City engineer David Cronin presented two options for the reconstruction Wednesday but said both are preliminary and can be altered.

One, a “typical street” option, calls for four 11-foot traffic lanes and a center turn lane. It includes the installation of a traffic signal at the Harvard-Kasold intersection.

The other was dubbed the “Complete Street” option. That term references street planning that considers all users, including pedestrians, bicyclists and transit riders.

The city’s Complete Street option for Kasold would allow for a buffer — 3 feet wide — between a 12-foot traffic lane and an 8-foot bike lane. It also includes a roundabout at the intersection of Harvard and Kasold.

Both options proposed by the city include bike lanes, a shared-use path and a center median.

The project, paid for with funds from the city’s capital improvement plan, has a budget of $5.3 million.

It’s estimated that the Complete Street option would cost $4.37 million. The Kansas Department of Transportation would contribute $400,000 for that plan, contingent on construction of the roundabout. The other option would cost about $5.13 million, Cronin said. He said the project is estimated to be completed “sometime in 2016 or 2017.”

Before starting the design process, the City Commission must provide input.

City commissioners were scheduled to make a decision on the reconstruction just prior to former Mayor Jeremy Farmer’s resignation in August. The consideration was deferred and now appears on a list of future agenda items without a date for when it will be addressed.

It was originally planned for the project to be designed this fall or winter, with construction starting in 2016. The project team hopes to gain more input from additional public meetings during the design period.

If the commission considers the plan in the next couple of months, Cronin said, construction could still begin by the end of next year.

“The commission has had a lot of things going on. There’s a lot of things that I think they thought would be most appropriate to wait on until there’s a full commission,” Cronin said. “October or November would be my hope.”

He said the delay in consideration by the City Commission has allotted more time for public input, such as that gleaned at Wednesday’s meeting.

More information on the proposed plans for Kasold Drive reconstruction, including detailed outlines and renderings, can be found at the City of Lawrence’s special project website,

The meeting, which was arranged by the Lawrence Pedestrian Coalition — a group that promotes pedestrian-friendly infrastructure — also was attended by some in favor of the changes. At times, however, the discussion became heated.

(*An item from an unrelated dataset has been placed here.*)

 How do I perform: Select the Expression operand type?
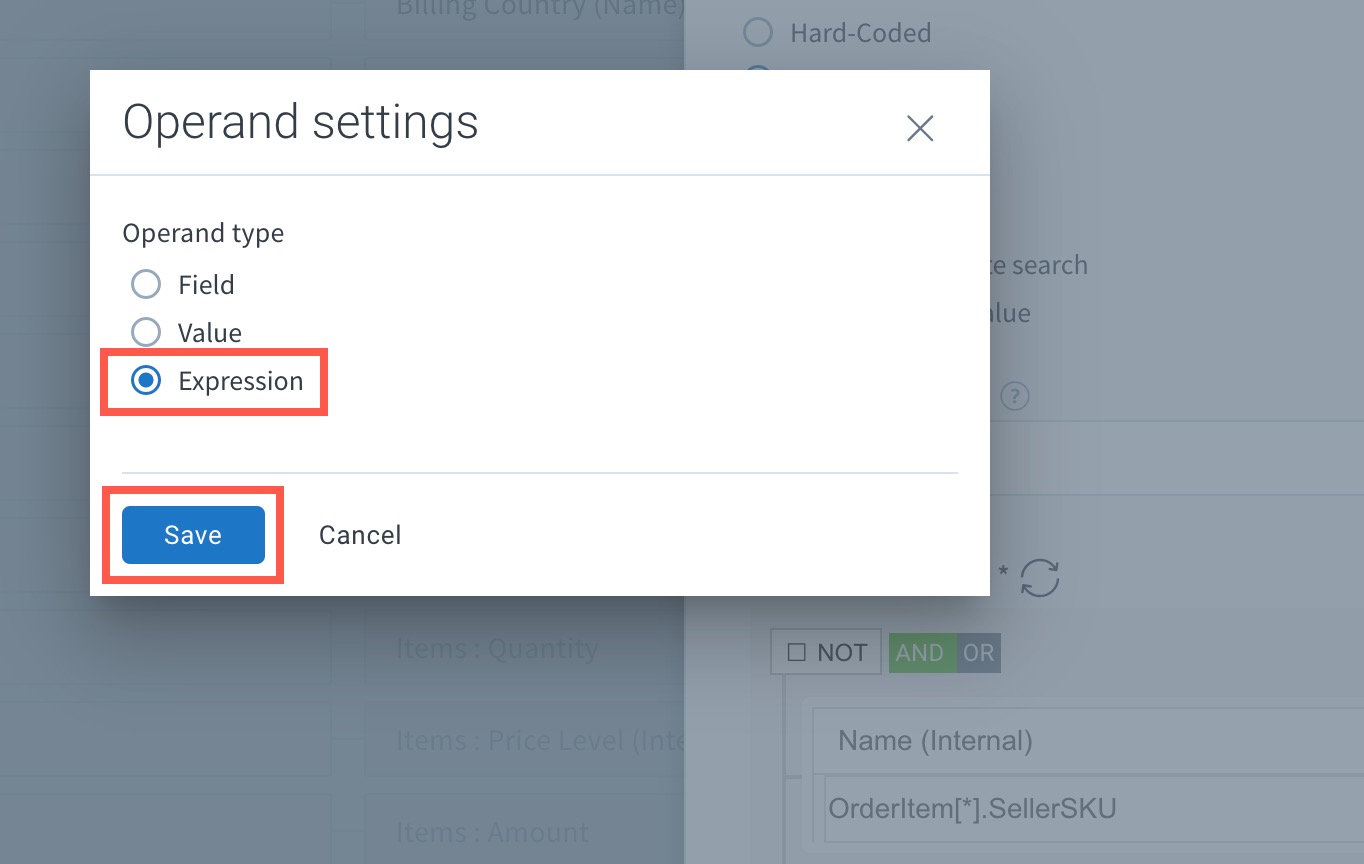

About 20 minutes into the meeting, a resident of the area said there was a “lack of transparency with the city” about where the Complete Street idea came from. After being cut off after several minutes and asked to wait until the end of the meeting to give statements, the man left without giving his name.

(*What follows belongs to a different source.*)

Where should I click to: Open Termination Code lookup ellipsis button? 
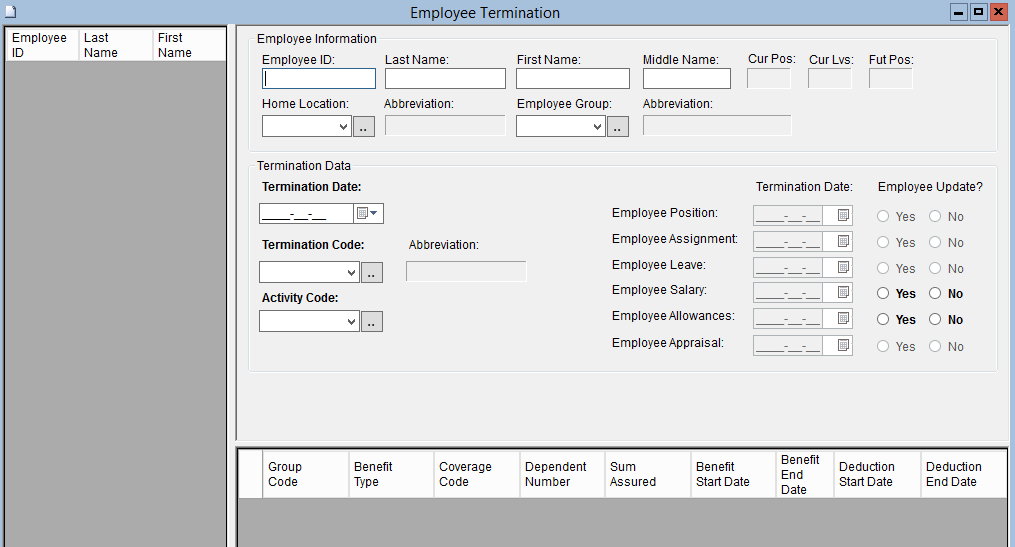point(371,273)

Near the end of the meeting, which lasted an hour over its estimated end time of 8 p.m., Gary Webber — a member of the Lawrence Pedestrian Coalition — addressed the man’s comments.

“This gentleman who said it’s not transparent, that’s offensive to me because you guys have been right out there in the front with this information,” Webber said. “You’ve been very forthright with it.”

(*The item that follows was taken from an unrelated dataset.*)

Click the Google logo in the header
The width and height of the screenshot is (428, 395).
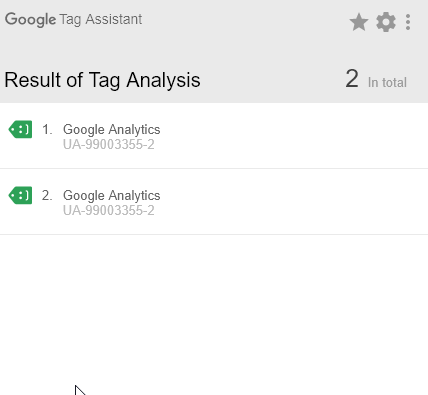[x=30, y=19]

The reconstruction has faced opposition at other points throughout the past four months.

Through letters to the Journal-World and an informal survey conducted by City Commissioner Matthew Herbert, as well as at other public meetings, residents of the area and others have voiced their concerns, some with the Complete Street option and others to aspects of both proposals.

Cronin said he already had heard many of the issues brought up Wednesday.

“We’re to the point where we have a lot of information, a lot of comments,” he said. “The majority of public comment has been for the typical reconstruction. Whether or not they’ve looked at all the details, all the pros and cons, I don’t know. I think, generally, when you say you want more of something or less of something, people want more.”